United States District Court, E.D. Louisiana
DOROTHY GAIL COLLETT, ET AL.
WEYERHAEUSER COMPANY, ET AL.
ORDER & REASONS
E. FALLON U.S. DISTRICT COURT JUDGE
the Court are Defendant Weyerhaeuser Company's Motions
for Summary Judgment. R. Docs. 21, 28. Plaintiff Dorothy Gail
Collett opposes the motion relating to her case, R. Doc. 40,
and Plaintiff Joshua Collett opposes the motion relating to
his case, R. Doc. 41. Defendant Weyerhaeuser Company filed a
reply. R. Doc. 48.
Dorothy Gail Collett and Joshua Collett
(“Plaintiffs”) brought suit against Defendants
Weyerhaeuser Company (“Weyerhaeuser”), Thornhill
Forestry Service, Inc. (“Thornhill”), and
Lafayette Insurance Company (“Lafayette
Insurance”) for damages they allegedly sustained from
chemical exposure at their residence. R. Doc. 24 at 1, 3; R.
Doc. 46 at 2- 3. Specifically, Plaintiffs allege they were
exposed to formaldehyde in the 1980s that left them with
severe immunological and autoimmune disorders and other
health problems, causing them to live in a highly controlled
environment to control their symptoms. R. Doc. 24 at 2; R.
Doc. 46 at 2-3. Because of this prior exposure and subsequent
health problems, Plaintiff Dorothy Gail Collett contends she
has communicated regularly with the Louisiana Department of
Transportation and Development and Weyerhaeuser to have these
entities avoid spraying chemicals in the vicinity of her
property. R. Doc. 24 at 2. Plaintiffs aver that for 23 years,
the Louisiana Department of Transportation has refrained from
spraying within a two-mile radius of the Collett household,
and for over 18 years, the local Weyerhaeuser office also
avoided spraying chemicals within two miles of her property.
R. Doc. 24 at 3; R. Doc. 46 at 2. However, Plaintiffs allege
that on July 6, 2018, without any warning, employees and/or
contractors of Weyerhaeuser sprayed multiple chemicals in
close proximity to the Collett residence. R. Doc. 24 at 3; R.
Doc. 46 at 3. Plaintiffs further contend the Thornhill crew
were approached to stop spraying the chemicals by various
entities, but they refused to do so, and the Thornhill crew
returned again the following day and continued spraying. R.
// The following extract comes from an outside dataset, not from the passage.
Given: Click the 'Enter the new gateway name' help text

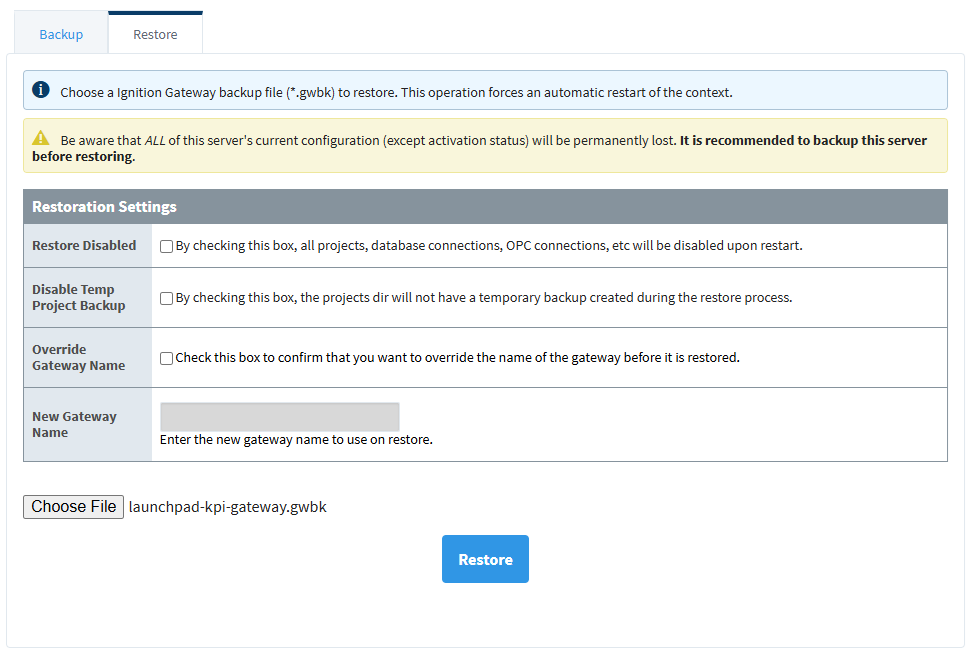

Doc. 24 at 3; R. Doc. 46 at 3.
allege the spraying led to chemical exposure that caused
multiple, devastating illnesses to Plaintiff Dorothy Gail
Collett and aggravated preexisting conditions in Plaintiff
Joshua Collett that have required medical treatment. R. Doc.
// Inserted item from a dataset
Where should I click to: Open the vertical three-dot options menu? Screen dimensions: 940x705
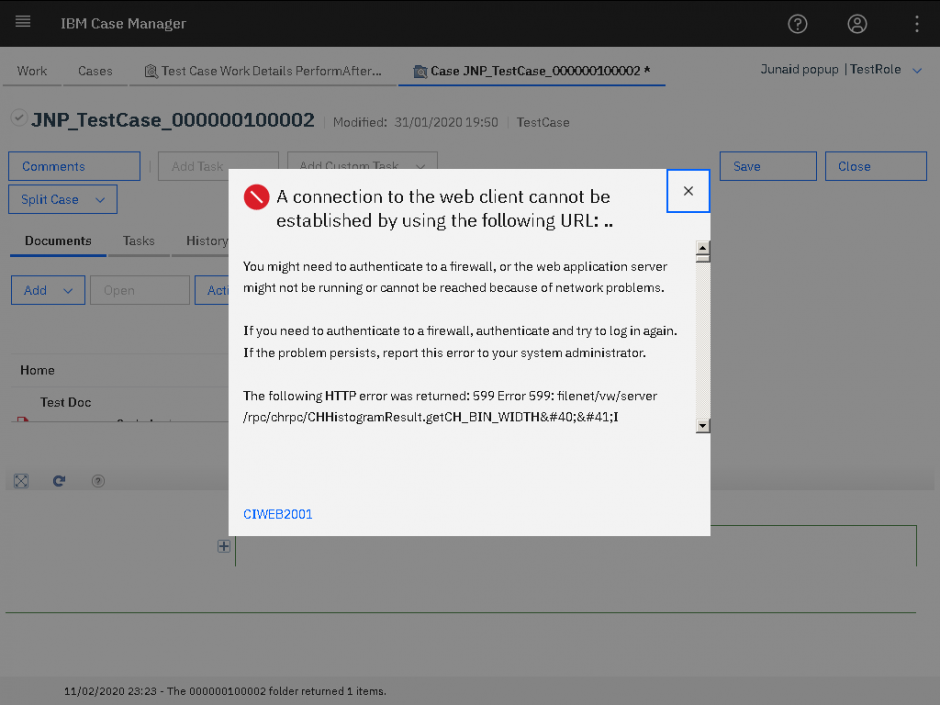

24 at 3; R. Doc. 46 at 3. Plaintiffs contend Defendants'
acts and omissions amount to negligence, gross negligence,
and violations of state statutes and regulations. R. Doc. 24
at 4; R. Doc. 46 at 3-4. Plaintiffs assert they have suffered
and continue to suffer severe physical injury, mental anguish
and financial loss, including the following: (1) severe
aggravation of immunological and allergic health problems;
(2) fear of severe and continuing injury, cancer and other
ailments, including potential death, as a result of the
chemical exposure; (3) loss of enjoyment of life; (4)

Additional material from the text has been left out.